==== Reading text ====
Saturday, January 15, 2011

Conclusion: Keep On A-Keepin' On, But In a New Way



Emily Strides Forth Into a Brave New World...

Questions to Consider:

Can place-blogging make more visible the material conditions of writing Wysocki ascribes to her definition of new media? 

Does the nature of blogging sufficiently surface the role of technology in composition for those who use it? Can students adequately "consider the experiential and epistemological consequences of their new tools" through the act of blogging, or does the blog format/technology work to disguise those consequences? (Does blogging function for students too much as a means of publishing a final product, rather than as a visible means of constructing discourse?)

Is there a natural division between online places/communities and physical places/communities, or is it culturally constructed? Are the skills for "good citizenship" and place-connection learned online transferable to non-online communities?


Might place-blogging be important for OU students in particular, as a means of connecting to the Athens area?

Thursday, January 13, 2011

Weblog of a Place (2)


This is the view from my blog. It looks a whole lot like the view from my backyard.

Weblog of Place (1)

"After writing on this weblog for almost three years, I could say it has become a place. Not only a metaphorical or virtual place, but a real physical place. I feel like this weblog is an extra room in my house--the one with the funky pink wallpaper." (Fezoca, The Chatterbox)

"The combination of the graphic design elements of the web and the prominence weblogs give to the individual writer's voice enables a strong sense of place." (Numenius, Feathers of Hope)

Teaching the Tensions

"Because a place blog is not itself a substitute for the place it represents, its job is not to keep people there; it is only rhetorically successful if it convinces readers to leave it. Place bloggers hope you will return, but only after engaging with places first hand...place blogging can sometimes create a conflict between the time one spends in front of the computer writing and the time one spends exploring actual places."
"This is the dilemma all place bloggers struggle with, but it can be a productive tension if it serves to make the technology more visible to those who use it."

Technologies of Seeing (2)



At one time there were people who thought my grandfather was a technological wizard.

You see, Pap could never make the claim that he'd lived always a stone's throw from where he'd been born, because a war got in the way. During his time abroad, he donated one arm and one eye to the fertility of a German field. Thus barred from making a substantial living as a farmer or coal miner, he became upon his return a self-taught expert in the field of television repair. The one-man business he built raised three children and kept the populations of two counties in prime time, a service that I sometimes think made him a local legend. (When I was teaching at Belmont Tech, I occasionally heard to the effect: "You're Bill Gallagher's granddaughter? The man with one arm? Lord, he used to come fix our TV when I was little!) I can still remember his look the first time he had to ask my brother for help with the TV...the first time that prized knowledge, that had made him a savior to so many, had truly proved obsolete.
====
__Stated task__
According to the blog excerpt, what did the writer's grandfather become a self-taught expert in after returning from the war? The data that comes next is separate from the blog excerpt.
==== Data block ====
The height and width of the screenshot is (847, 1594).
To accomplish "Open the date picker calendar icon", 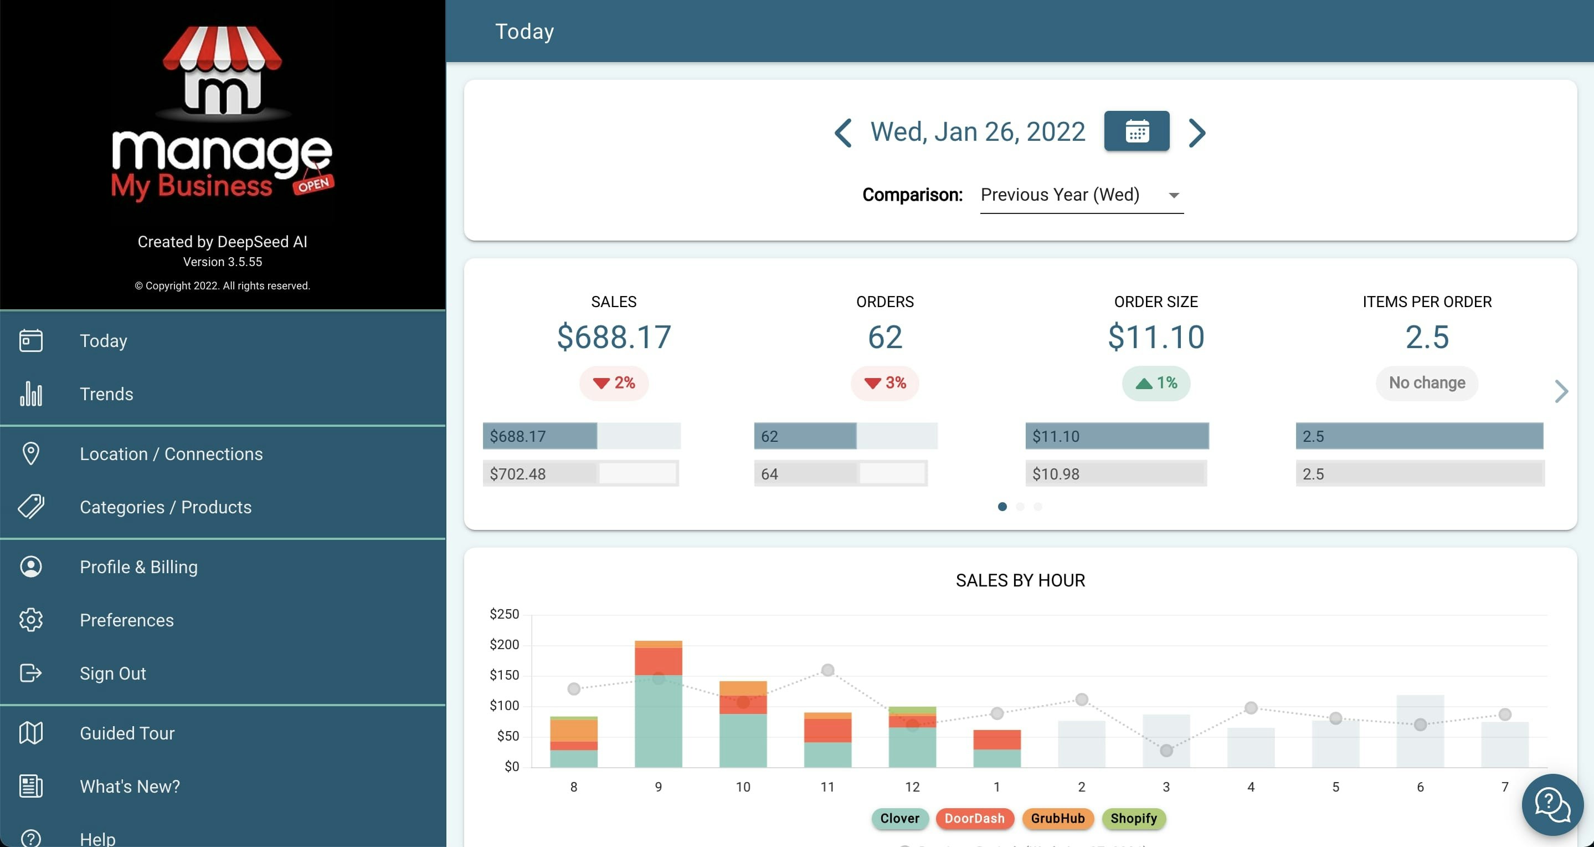I will tap(1136, 131).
====
__The answer__
Television repair.